Profile: Podolsky|Circle’s Alissa Adler gives advice on the power of building industry relationships

Alissa Adler, investment broker and principal at Podolsky|Circle CORFAC International, has enjoyed a long relationship with commercial real estate. She said it’s people and numbers that she loves and added that she can’t think of a better career path to combine the two.

The relationship began when Adler was an undergraduate at the University of Illinois studying finance and was required to narrow her focus and select a specialty area. But it was a certain impression of a professor that got her to focus on the industry.

“After I found out my Intro to Real Estate professor owned his own real estate and drove a red Porsche 911, I was hooked,” she recalled.

Since then, Adler has worked with several public REITs, including a couple that are prominent for their Chicago and Midwest roots—Equity Office Properties and Duke Realty.

Determined and still very much invested in real estate, Adler went on to form her own company, Circle Realty Advisors, which eventually merged with Podolsky Northstar CORFAC International to form what is now Podolsky|Circle CORFAC International.

She characterizes the Podolsky|Circle differentiator as the firm’s unique blend of people with entrepreneurial and institutional backgrounds who provide clients the hands-on comprehensive service they seek and deliver a well-prepared end product that fits each client’s specific needs.

A numbers-lover Adler has evaluated hundreds of acquisition and disposition opportunities in her role as investment advisor and counselor to companies and clients regarding industrial, office and retail properties. While she has closed more than $1.2 billion in transactions, one of her most memorable and interesting experiences is a deal that didn’t close.

In mid-1990s, Equity Office Properties was searching all over the country for unique acquisition opportunities, including the iconic Rockefeller Center in New York.

“I was part of the acquisition team evaluating the opportunity and at one point in our due diligence, I was asked if I would move to New York to run the property if we were successful,” Adler explained. “For a variety of reasons, the deal never came together. But I have always wondered how different my life would have been had it happened and I had become a New Yorker.”

Whether operating out of the Big Apple or the Windy City, Adler has always found the business to be fast-paced and exciting:

“Every deal is different, and there is no better feeling than seeing that email that says ‘We’re closed’ after all the hard work on a deal.  There is also a no limit to your potential if you want to work hard and be your own boss.”

Owing to her experience at various well-known companies that have produced some of the industry’s most successful professionals, Adler feels lucky to have worked with so many people whom she considers her mentors.

“Surround yourself with the right people— those that are really smart and have high integrity—and everything you need to know will be yours to learn and absorb.”

She added that learning doesn’t, and shouldn’t, stop at any point in your career.

To that end, one of the greatest lessons Adler has learned in commercial real estate is that the industry is very unique because it is all about relationships and people—not just locally, but nationally. From that lesson, she added that if you treat people with respect and give and much as you take, you will get it all back threefold.

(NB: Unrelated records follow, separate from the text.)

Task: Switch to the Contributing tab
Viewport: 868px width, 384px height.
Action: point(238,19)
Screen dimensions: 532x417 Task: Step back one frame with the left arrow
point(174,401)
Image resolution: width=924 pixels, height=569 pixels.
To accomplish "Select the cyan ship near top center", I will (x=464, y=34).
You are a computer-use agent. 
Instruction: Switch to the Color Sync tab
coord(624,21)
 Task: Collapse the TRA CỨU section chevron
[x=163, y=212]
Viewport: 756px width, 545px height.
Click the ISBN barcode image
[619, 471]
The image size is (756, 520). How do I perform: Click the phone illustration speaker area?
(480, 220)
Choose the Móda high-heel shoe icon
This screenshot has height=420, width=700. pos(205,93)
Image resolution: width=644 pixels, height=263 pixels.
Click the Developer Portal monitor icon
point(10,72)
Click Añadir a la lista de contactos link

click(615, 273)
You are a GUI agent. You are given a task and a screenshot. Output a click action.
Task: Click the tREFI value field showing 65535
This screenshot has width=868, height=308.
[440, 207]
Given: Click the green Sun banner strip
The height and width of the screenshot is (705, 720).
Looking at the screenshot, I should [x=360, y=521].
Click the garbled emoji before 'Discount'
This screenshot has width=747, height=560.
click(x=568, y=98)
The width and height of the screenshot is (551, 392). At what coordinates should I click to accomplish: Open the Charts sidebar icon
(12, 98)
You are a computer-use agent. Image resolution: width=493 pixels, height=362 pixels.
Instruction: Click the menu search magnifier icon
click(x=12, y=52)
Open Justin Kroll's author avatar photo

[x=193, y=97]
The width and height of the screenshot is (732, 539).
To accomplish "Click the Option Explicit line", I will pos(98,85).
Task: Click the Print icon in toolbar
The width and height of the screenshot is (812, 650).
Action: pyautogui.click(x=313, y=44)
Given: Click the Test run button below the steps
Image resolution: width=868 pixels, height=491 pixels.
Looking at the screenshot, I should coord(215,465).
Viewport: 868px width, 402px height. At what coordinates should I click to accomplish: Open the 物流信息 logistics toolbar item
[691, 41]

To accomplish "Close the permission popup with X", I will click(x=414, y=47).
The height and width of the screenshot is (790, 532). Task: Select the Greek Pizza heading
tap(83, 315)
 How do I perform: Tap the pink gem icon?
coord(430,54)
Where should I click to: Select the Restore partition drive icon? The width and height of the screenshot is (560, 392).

Another area where she has found that to be true is with her work over the last 10 years at a no-kill animal shelter.

“I dedicate a lot of time to saving animals,” Adler said proudly.

That focused dedication includes carrying a cat carrier and leash in the trunk of her car at all times, whether she’s out touring properties or just out for a drive. Both have come in handy for road side rescues.

When she’s not selling investment properties or orchestrating roadside rescues, Adler likes to spend time with her husband doing just about anything, and admitted that no one makes her laugh more than he does.

As for the future of commercial real estate— in addition to the obvious signs of “hopefulness” with heightened demand and increased capital in the market—Adler sees many young, intelligent and energetic people coming back into the real estate business.

“Interestingly a lot of them are the children of people I started with many years ago,” she observed.  “It’s good to see that we can attract that kind of talent to our industry.”

As for her personal future, it should come as no surprise that at the top of Adler’s list of things to accomplish at some point in her lifetime, one is to “see Australia and a real life koala bear.”